Editor

NEW YORK - Science is all about experiments, so here's an idea for the blackboard: Imagine a world where biotechnology pays pharmaceutical companies to develop compounds.

That farfetched notion, among others, was floated during a roundtable discussion at the Biotechnology Industry Organization's CEO & Investor Conference last week, exploring how the relationship is changing between biotechnology and big pharmaceutical companies.

"Are we getting somewhere in terms of these newfangled technologies?" asked moderator Arie Michelsohn, a member of the biotechnology team at the law firm of Finnegan Henderson Farabow Garrett & Dunner LLP in Washington. "Are they working better? Are people willing to invest more, and what factors are involved early on?"

Definitive answers were in short supply but opinions weren't, as the panel of high-caliber experts from the biotechnology and pharmaceutical arenas mulled the issues in a packed meeting room at the Waldorf-Astoria Hotel. Among the speakers was Gail Maderis, president of Genzyme Molecular Oncology, a division of Genzyme General.

"There are companies that are more tolerant of making early investments in risky technologies, getting in first, and there are the followers that have traditionally come in later," she said. "That probably isn't going to change, although given that there are fewer late-stage products available, there has been some movement toward moving in at an earlier stage."

Both sides are focused on coming up with "structures that recognize the risk," and protect partners as well as possible. But what kind of structure is fair?

Martin Haslanger, president and CEO of Amphora Discovery Corp., a database company that managed to raise $23 million several months ago, said, "What we see right now is the product of a decade or so of learning how biotech and pharma work together," and the work is proceeding a "bit more cautiously on both sides."

Pharmaceutical firms are clearer these days about what they need - and what they don't, Haslanger said. "The initial conversations lead to building a research plan for a small pilot [project], rather than jumping into the Millennium-Bayer type deal right away, if we ever see those again," he said, referring to the $465 million collaboration between Millennium Pharmaceuticals Inc. and Bayer AG. The agreement was entered in 1998 and expanded in 2001, when it had identified 140 targets.

Pharmaceutical firms want to shop around, Haslanger acknowledged, but "biotechs are also interested in having relationships with multiple pharma [companies]. In the current capital markets, pharma represents a technologically and scientifically sophisticated source of capital, relative to certainly the public markets and perhaps the venture funds."

Speaking up for the venture capital sector was Wolfgang Stoiber, principal and co-founder of JSB Partners.

"The key consideration is risk - risk and capabilities," he said. "How much money is it going to take to get to the endpoint, and how do I get out of my investment, how can I be liquid within a reasonable period of time?"

Investors are starting to appreciate the advantages of getting involved at the late preclinical stage, Stoiber said. "At current price levels, you get a lot of value, drive development through early phases and then try to get out," he said.

Acknowledging that "the big majority of technology companies" are not doing well, Stoiber noted "we're seeing some pretty large financing rounds," even in that sector. "RNAi is a pretty hot topic, I think," he added.

RNAi, or RNA interference, silences gene expression by deploying small interfering RNA, called siRNA, to degrade messenger RNA, which is the link between DNA and proteins. Ribozyme Pharmaceuticals Inc. recently entered an agreement for $48 million in financing to pursue RNAi research, and many others also have become involved in the field. (See BioWorld Financial Watch, Feb. 13, 2003.)

What hasn't changed is investors' demand for a platform linked in some identifiable way to a product, as adjustment of the hysteria over genomics continues. "Throughput is not the issue," Stoiber said. "Output is."

Nor is judging the likelihood of that "output" widely considered the bailiwick of pharmaceutical firms anymore, said Stephen Sands, managing director and co-lead of the life sciences banking group at Lazard Freres & Co. LLC.
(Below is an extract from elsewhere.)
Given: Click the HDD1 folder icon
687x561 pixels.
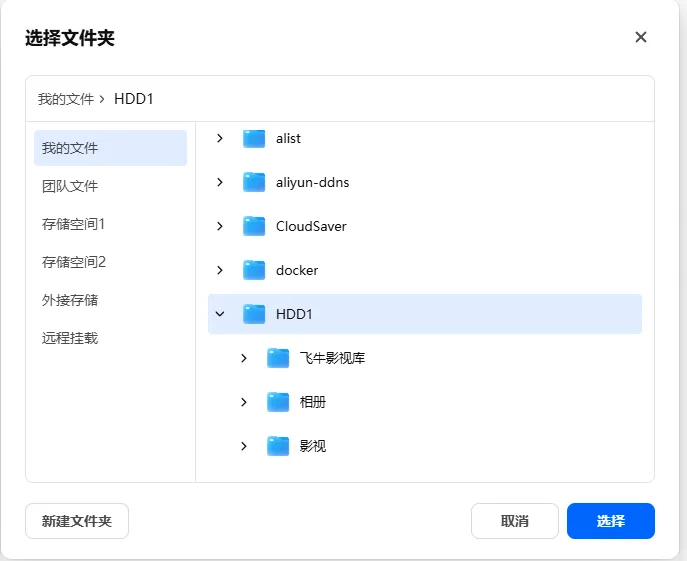Looking at the screenshot, I should coord(254,314).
"Ten or 15 years ago, you wanted a pharma deal to validate the technology," he said. But "look at [pharmaceutical firms'] history, look at their own pipelines. I'm not sure they're any better at guessing what's going to survive Phase III. Why should they be any better at validating a biotech pipeline?"
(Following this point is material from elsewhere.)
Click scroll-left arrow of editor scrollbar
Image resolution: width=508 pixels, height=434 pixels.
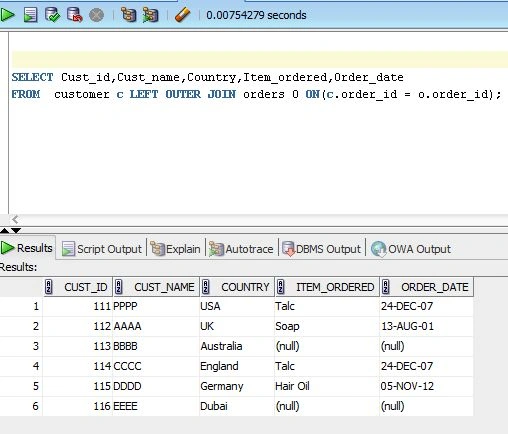pyautogui.click(x=15, y=219)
The panel member from Eli Lilly and Co., Steven Caltrider, who is the assistant general patent counsel for the firm's bioproducts division, said the pharmaceutical sector doesn't pretend to know everything.
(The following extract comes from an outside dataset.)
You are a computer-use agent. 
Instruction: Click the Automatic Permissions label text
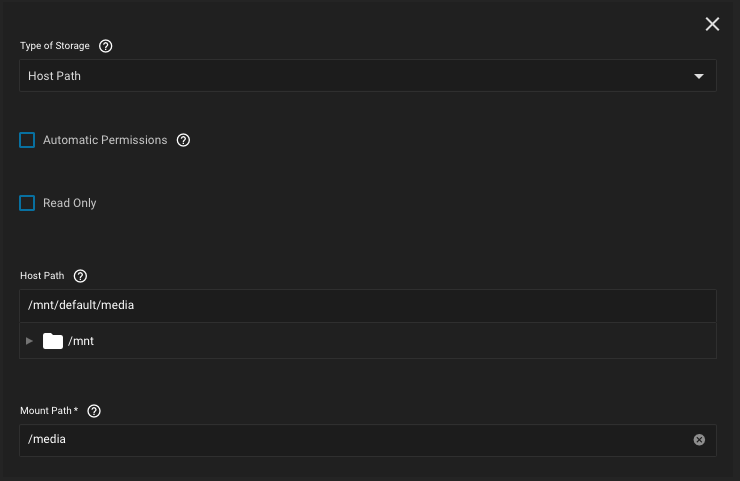tap(105, 140)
"I'm not sure I'd characterize it as more savvy, but I think pharma is more cautious," he said, noting the pressure for blockbuster drugs is on everyone.

Michelsohn asked if Caltrider was "bullish on the way thing are going, in terms of the robustness of the technology."

The reply was a cautious affirmative.

"Technology platforms that are delivering results are rising to the top, and the technology platforms that are not delivering results are still struggling," Caltrider said.

Said Haslanger, whose company might be counted among the former: "I think there's been a standard set of milestones established along the way. Everybody's finally speaking the same vocabulary."